Dog Company: The Boys of Pointe du Hoc—The Rangers Who Accomplished D-Day's Toughest Mission and Led the Way across Europe
By Patrick K. O'Donnell
Boston: Da Capo Press, 2012. Pp. xiv, 305. ISBN 978–0–306–82029–8.
The American 2nd Ranger Battalion's Company D—"Dog Company"—scaled the treacherous cliff at Pointe du Hoc on D-Day, participated in the subsequent capture of the French port of Brest, and endured grim fighting in the harrowing Hürtgen Forest campaign in November and December 1944. These men now have an able and admiring chronicler in Patrick O'Donnell, a specialist in World War II oral history and former Iraq war correspondent.[1] His eminently readable narrative traces the company's exploits from its formation in March 1943 to the end of the war in Europe. O'Donnell's general thesis is simply that these self-sacrificing men bravely helped win the war against Hitler.

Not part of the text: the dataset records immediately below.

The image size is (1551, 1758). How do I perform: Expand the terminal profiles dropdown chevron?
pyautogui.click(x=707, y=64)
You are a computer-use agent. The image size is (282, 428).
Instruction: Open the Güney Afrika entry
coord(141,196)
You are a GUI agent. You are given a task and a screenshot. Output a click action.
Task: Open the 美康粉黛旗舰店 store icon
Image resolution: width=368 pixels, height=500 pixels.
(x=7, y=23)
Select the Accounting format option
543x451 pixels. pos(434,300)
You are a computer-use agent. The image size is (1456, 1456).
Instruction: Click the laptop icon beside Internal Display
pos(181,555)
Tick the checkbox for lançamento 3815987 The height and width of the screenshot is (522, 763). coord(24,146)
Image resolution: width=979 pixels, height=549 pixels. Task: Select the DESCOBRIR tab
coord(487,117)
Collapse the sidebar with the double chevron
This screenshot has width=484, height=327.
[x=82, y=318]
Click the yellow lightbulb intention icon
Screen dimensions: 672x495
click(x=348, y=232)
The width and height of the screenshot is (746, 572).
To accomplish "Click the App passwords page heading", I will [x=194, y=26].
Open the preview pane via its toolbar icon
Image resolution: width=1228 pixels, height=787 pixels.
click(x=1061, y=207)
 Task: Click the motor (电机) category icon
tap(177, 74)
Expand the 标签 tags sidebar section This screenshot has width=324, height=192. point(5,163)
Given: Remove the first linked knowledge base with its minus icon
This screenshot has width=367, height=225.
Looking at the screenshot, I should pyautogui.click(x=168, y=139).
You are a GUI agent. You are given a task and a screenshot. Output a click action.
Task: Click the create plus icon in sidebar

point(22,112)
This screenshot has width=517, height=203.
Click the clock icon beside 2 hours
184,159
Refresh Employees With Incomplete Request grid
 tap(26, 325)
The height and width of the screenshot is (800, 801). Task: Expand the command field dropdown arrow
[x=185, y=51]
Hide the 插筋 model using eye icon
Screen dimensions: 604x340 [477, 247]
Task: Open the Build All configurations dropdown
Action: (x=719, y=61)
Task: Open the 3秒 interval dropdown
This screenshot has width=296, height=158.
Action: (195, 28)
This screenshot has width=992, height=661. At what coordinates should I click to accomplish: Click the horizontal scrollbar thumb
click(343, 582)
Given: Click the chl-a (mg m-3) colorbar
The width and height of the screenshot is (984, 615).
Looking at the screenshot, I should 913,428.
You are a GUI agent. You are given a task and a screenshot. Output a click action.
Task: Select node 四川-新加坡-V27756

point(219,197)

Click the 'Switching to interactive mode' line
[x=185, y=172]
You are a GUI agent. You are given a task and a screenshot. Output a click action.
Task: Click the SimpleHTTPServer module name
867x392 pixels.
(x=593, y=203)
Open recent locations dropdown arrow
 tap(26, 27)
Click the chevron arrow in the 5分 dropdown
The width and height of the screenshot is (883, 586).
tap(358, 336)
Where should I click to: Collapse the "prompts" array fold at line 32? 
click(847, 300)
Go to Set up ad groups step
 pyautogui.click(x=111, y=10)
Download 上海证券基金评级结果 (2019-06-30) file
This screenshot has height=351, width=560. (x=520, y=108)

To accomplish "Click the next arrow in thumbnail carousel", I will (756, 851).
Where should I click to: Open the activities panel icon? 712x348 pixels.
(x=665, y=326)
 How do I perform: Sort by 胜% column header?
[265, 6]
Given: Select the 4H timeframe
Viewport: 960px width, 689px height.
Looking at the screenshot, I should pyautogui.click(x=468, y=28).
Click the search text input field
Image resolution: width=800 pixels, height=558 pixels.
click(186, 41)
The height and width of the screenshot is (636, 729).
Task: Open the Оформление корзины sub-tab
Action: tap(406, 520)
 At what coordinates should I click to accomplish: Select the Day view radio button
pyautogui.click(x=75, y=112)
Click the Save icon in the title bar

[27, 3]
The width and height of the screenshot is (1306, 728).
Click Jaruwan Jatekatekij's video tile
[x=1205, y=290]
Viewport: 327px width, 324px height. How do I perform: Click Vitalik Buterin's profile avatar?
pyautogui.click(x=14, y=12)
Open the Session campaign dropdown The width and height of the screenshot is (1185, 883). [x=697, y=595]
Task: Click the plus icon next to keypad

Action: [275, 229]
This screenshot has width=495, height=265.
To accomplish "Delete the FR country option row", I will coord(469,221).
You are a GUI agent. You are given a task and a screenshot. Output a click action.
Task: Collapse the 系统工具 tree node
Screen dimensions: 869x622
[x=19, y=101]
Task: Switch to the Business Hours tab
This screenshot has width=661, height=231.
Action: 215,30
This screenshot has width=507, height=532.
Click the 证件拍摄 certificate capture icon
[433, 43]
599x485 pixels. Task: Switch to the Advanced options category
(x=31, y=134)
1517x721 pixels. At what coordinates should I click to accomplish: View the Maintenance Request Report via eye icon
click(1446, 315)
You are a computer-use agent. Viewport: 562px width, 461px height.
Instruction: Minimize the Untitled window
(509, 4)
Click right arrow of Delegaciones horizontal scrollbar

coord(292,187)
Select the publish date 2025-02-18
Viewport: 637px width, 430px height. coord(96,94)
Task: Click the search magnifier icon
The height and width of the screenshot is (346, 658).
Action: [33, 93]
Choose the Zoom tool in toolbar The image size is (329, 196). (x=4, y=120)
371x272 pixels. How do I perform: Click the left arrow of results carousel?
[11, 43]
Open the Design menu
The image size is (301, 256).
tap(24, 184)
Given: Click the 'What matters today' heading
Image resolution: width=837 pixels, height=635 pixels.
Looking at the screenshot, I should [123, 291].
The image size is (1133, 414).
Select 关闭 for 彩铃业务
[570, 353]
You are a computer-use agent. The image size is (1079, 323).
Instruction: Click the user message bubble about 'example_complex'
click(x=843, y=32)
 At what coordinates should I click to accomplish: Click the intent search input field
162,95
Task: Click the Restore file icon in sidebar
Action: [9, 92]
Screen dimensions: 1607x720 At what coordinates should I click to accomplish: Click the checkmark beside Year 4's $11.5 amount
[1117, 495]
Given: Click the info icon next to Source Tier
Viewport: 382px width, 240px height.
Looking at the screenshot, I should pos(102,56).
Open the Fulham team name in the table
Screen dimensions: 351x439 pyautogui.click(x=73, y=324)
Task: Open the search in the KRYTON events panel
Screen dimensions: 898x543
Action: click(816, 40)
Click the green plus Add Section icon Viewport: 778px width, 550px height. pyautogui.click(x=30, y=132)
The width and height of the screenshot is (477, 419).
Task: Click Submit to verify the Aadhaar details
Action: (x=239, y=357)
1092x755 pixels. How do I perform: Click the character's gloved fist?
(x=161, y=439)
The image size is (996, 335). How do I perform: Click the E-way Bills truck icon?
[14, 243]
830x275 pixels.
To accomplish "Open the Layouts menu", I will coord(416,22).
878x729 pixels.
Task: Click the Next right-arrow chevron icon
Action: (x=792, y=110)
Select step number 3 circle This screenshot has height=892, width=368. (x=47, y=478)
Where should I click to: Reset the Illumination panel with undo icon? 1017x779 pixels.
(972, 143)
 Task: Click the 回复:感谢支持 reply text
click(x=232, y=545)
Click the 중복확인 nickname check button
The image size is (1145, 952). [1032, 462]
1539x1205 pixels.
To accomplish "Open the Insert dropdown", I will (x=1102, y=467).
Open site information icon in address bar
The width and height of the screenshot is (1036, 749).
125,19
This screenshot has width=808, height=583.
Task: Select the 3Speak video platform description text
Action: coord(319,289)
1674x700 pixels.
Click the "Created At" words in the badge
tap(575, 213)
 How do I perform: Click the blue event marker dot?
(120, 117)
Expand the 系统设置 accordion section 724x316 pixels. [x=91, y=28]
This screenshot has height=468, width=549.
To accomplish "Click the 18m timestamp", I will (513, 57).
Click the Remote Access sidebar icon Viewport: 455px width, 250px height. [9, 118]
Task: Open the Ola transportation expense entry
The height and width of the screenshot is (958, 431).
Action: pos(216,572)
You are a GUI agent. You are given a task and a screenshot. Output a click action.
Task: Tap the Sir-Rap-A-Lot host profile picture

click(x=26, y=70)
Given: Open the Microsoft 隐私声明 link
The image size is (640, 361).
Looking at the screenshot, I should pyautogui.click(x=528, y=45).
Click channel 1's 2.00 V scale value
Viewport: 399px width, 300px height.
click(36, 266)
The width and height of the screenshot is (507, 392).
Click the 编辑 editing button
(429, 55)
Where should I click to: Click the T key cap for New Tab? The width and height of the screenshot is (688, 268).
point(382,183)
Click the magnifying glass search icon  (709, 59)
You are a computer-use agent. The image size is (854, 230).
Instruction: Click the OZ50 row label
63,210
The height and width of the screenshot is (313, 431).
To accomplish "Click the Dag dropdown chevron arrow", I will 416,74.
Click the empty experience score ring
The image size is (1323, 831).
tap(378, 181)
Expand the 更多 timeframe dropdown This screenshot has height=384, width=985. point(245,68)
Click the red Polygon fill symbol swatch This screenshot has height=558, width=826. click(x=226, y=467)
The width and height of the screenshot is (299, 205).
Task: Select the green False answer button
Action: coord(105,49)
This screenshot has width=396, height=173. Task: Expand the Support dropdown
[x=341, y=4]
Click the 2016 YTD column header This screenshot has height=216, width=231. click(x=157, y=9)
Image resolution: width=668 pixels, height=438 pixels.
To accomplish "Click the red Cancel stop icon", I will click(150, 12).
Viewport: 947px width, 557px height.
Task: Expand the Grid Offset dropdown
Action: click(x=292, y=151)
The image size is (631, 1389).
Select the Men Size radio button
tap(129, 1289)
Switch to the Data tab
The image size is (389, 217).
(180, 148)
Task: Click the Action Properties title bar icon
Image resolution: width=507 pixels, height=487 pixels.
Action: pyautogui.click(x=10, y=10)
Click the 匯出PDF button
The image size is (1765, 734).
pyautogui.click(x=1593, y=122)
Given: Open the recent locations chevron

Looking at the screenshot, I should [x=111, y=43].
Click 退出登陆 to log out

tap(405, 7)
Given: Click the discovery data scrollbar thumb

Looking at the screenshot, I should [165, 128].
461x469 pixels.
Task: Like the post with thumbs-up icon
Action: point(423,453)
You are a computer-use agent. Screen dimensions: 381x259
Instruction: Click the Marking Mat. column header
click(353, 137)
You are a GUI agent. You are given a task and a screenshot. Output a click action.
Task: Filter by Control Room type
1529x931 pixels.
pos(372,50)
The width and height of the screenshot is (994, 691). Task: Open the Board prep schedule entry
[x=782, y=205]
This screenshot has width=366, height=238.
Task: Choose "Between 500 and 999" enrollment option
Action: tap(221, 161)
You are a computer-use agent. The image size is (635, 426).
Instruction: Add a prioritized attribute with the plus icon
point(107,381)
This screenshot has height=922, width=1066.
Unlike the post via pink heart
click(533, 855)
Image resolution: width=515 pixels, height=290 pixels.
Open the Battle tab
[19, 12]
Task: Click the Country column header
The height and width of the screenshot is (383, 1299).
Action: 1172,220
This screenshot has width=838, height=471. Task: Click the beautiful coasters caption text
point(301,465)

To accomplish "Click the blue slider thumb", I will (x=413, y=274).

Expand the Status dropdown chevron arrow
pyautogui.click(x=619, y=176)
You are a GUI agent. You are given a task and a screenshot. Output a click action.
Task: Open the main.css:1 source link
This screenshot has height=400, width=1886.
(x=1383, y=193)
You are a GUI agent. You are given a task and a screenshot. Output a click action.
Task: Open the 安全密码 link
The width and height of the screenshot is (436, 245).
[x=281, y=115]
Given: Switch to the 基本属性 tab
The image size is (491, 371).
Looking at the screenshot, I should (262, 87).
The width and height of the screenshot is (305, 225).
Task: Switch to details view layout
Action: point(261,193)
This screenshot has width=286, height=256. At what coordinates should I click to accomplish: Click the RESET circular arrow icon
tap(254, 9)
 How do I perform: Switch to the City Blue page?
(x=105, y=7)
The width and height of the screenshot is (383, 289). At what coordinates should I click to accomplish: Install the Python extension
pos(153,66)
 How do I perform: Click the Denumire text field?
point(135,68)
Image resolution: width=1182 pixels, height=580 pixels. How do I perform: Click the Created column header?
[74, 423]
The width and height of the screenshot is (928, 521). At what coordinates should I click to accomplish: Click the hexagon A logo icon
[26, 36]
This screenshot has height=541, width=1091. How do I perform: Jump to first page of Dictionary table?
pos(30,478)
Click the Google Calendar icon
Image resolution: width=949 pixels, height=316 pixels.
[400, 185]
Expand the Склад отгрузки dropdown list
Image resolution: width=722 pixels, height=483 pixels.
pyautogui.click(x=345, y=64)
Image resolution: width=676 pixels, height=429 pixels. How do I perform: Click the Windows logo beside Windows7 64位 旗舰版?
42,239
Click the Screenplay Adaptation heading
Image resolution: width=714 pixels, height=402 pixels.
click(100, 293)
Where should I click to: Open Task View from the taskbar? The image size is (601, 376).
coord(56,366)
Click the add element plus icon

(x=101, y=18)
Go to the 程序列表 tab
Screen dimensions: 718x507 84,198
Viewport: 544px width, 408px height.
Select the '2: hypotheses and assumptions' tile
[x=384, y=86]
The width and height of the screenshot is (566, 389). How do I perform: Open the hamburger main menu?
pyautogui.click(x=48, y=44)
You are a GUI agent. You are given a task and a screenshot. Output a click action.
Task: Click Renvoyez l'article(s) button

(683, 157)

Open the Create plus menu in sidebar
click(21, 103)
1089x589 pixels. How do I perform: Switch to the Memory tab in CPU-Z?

Now well into their nineties and down to only a handful, the men of Dog Company are fading away, but their legacy will never be forgotten. Their courage, fortitude, and spirit endure in new generations of Rangers. Many of them were regular citizens—patriotic volunteers asked to do the impossible. The Rangers of Dog Company answered the call, rose to the challenge, and, in the process, discovered the greatness within them. Together they transcended the ordinary and helped change the destiny of the world. (252)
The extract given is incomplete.